Without knowing any further restrictions on the parameters, the problem is NP-hard.

Let $G = (V,E)$ be an undirected graph. For $v \in V$, define the set $S_v = \{ e \mid e \in E \mbox{ is incident to } v\}$. Then $| S_u \cap S_v | = 1$ if $u$ and $v$ are adjacent, and $|S_u \cap S_v| = 0$ otherwise. You can pad out each $S_v$ with distinct junk items until each set has the same size. Then an ordering of $\{ S_v \mid v \in V\}$ in which adjacent sets have "as large an intersection as possible" corresponds to a Hamiltonian path in $G$ (for sensible measures like maximizing $\sum_i |S_i \cap S_{i+1}|$ or maximizing $\min_i |S_i \cap S_{i+1}|$).

If you want adjacent sets to have "as small an intersection as possible", simply complement each of these sets and the same reduction also works.

Your question suggests that you think this problem can be done in $O(m^2)$, and now I'm curious why.

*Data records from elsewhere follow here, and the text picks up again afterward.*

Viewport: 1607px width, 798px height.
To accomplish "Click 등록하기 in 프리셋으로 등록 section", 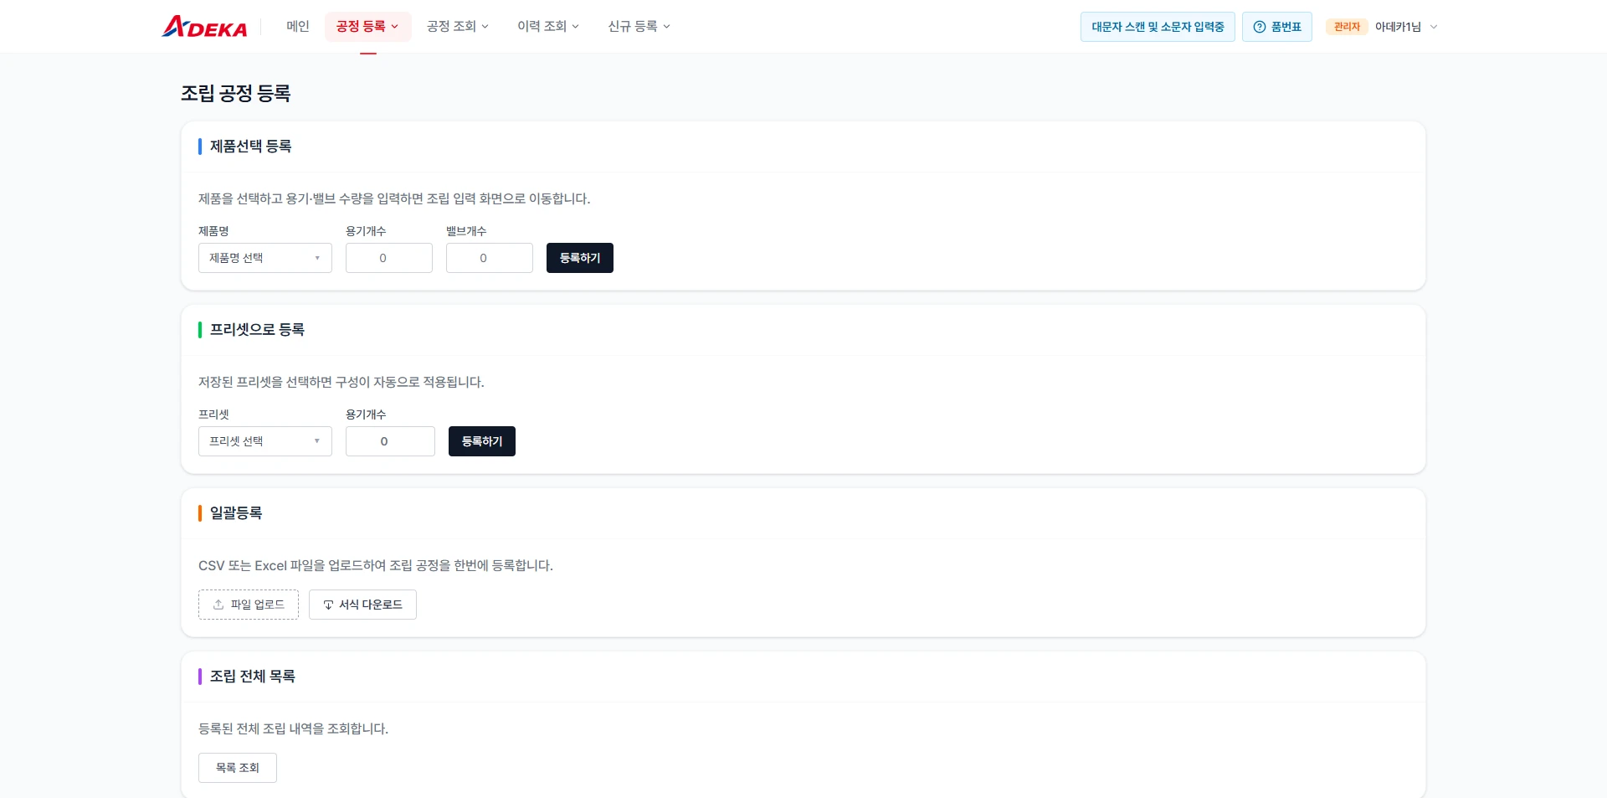I will (482, 441).
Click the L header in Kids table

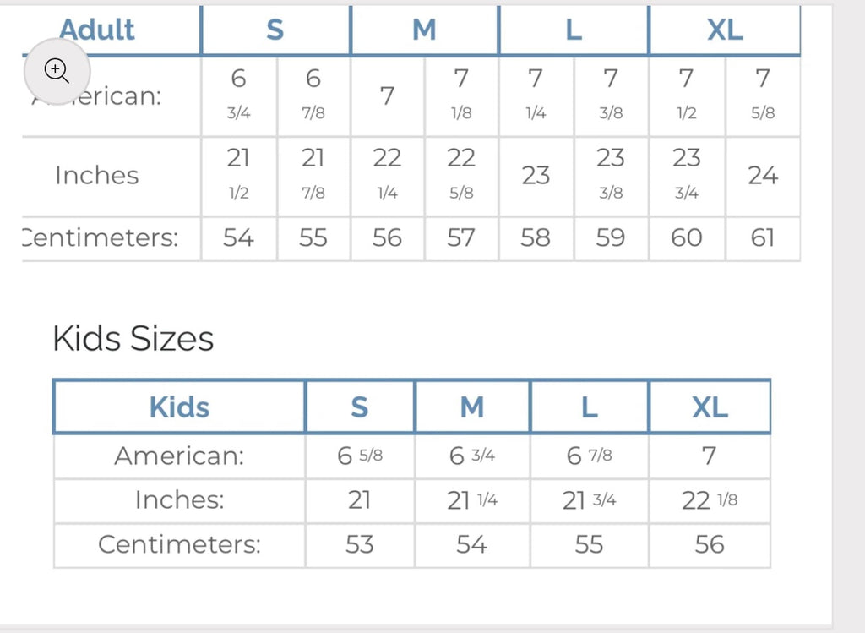coord(589,407)
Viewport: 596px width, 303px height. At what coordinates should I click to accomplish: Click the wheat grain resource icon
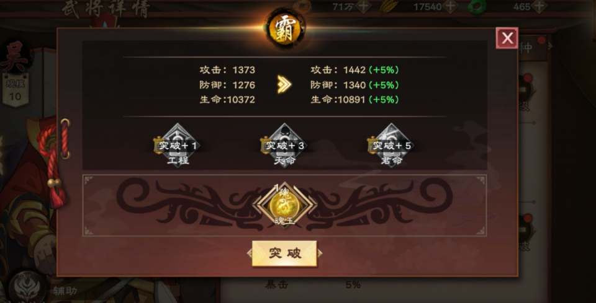[x=388, y=7]
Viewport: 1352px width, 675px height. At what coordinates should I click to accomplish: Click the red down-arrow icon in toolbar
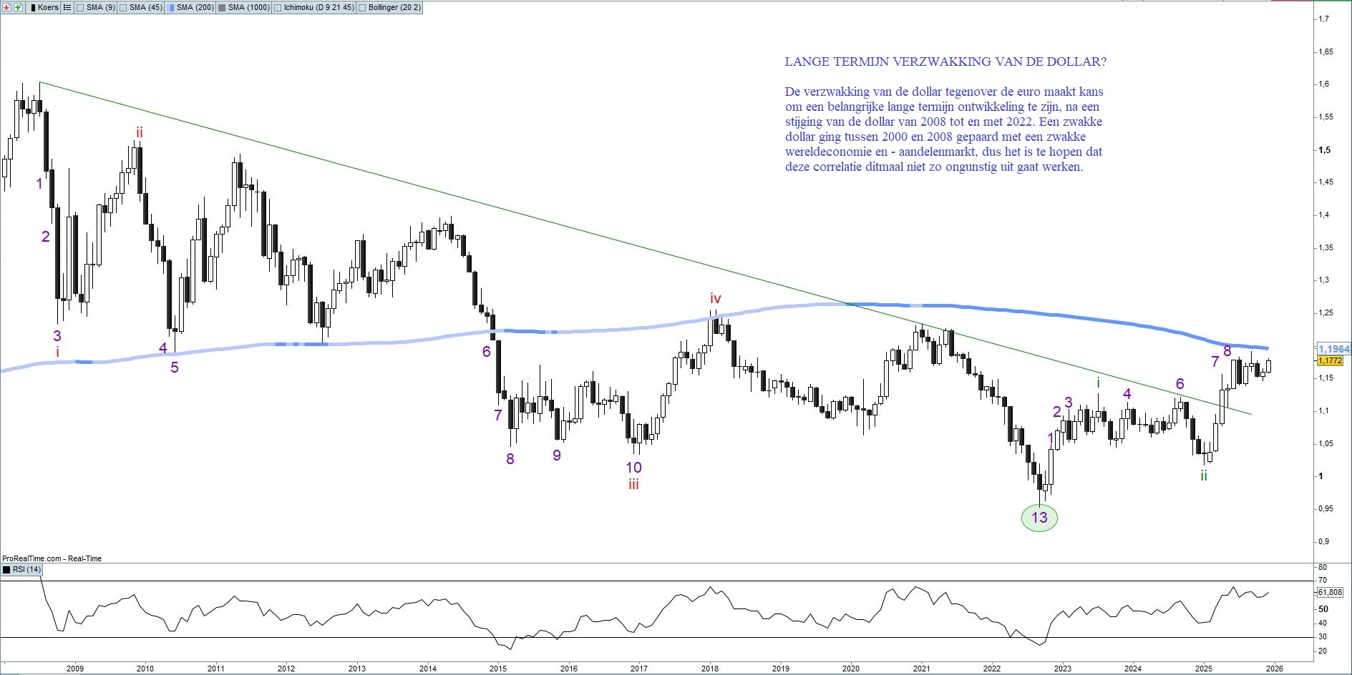click(x=7, y=7)
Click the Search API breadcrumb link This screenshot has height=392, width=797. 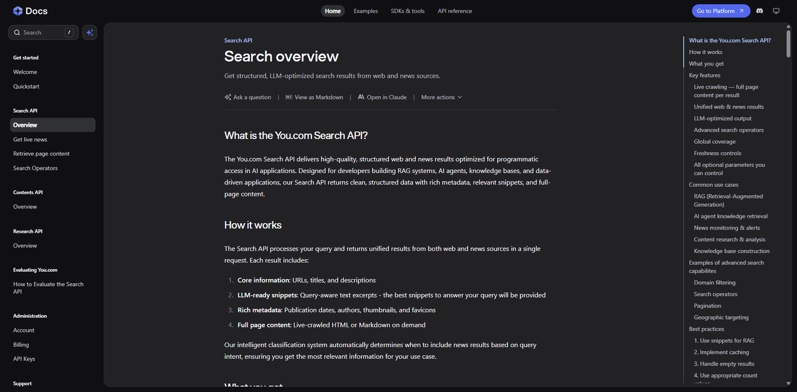point(238,41)
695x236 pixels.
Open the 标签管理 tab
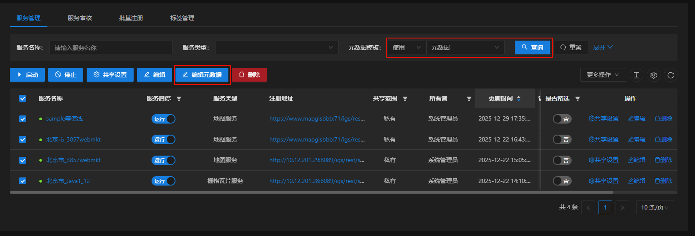182,18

• This doesn't answer my question, and the problem is not NP-complete. $m$ is the number of subsets of size $k$ given as input in the problem. I'm trying to "sort" these subsets in $o(m^2)$ time. Can it be done? Nov 21, 2011 at 23:56
• I do not see a problem with mikero's answer. In his problem, the input is $|V|$ sets each of size equal to the max degree of $G$. Then the problem is NP-hard for either of the objectives named. I think you're mistakenly thinking that greedy works, but it doesn't. Nov 22, 2011 at 3:17
• I agree that you can convert the problem into a $k$-regular graph with $m$ vertices. Then if the edges were weighted with the cardinality of the intersection of the sets that the vertices represent, you would get a traveling salesman type of problem; however, the graph and weights on the edges have a special structure so it's not clear to me that the problem is $NP$-hard. Nov 22, 2011 at 13:42
• As a example which indicates to me that the problem is not NP-hard, suppose that $m=2^n$ and the subsets are all the subsets of $\{1,\dots,n\}$. Then the solution to this problem can be found in Gray codes. Nov 22, 2011 at 14:23
• @mikero, now I see your intuition. I was blinded by my unfounded belief that this could be done in $\Theta(m^2)$ time. Very good job. Thank you. Nov 22, 2011 at 16:42

Although mikero proved that your problem is hard, there is a fast general algorithm that gives reasonably good solutions to this kind of problem (where you want an ordering of a set of "objects" such that if two are consecutive then they are "similar").

The result is as follows: given any connected graph, in linear time we can find a cyclic ordering of its vertices such that if two are consecutive then they are at distance $\leq 3$ in the graph.

It's an simple but non-trivial algorithm: first take a spanning tree, then apply a function called prepostorder to it, and we're done.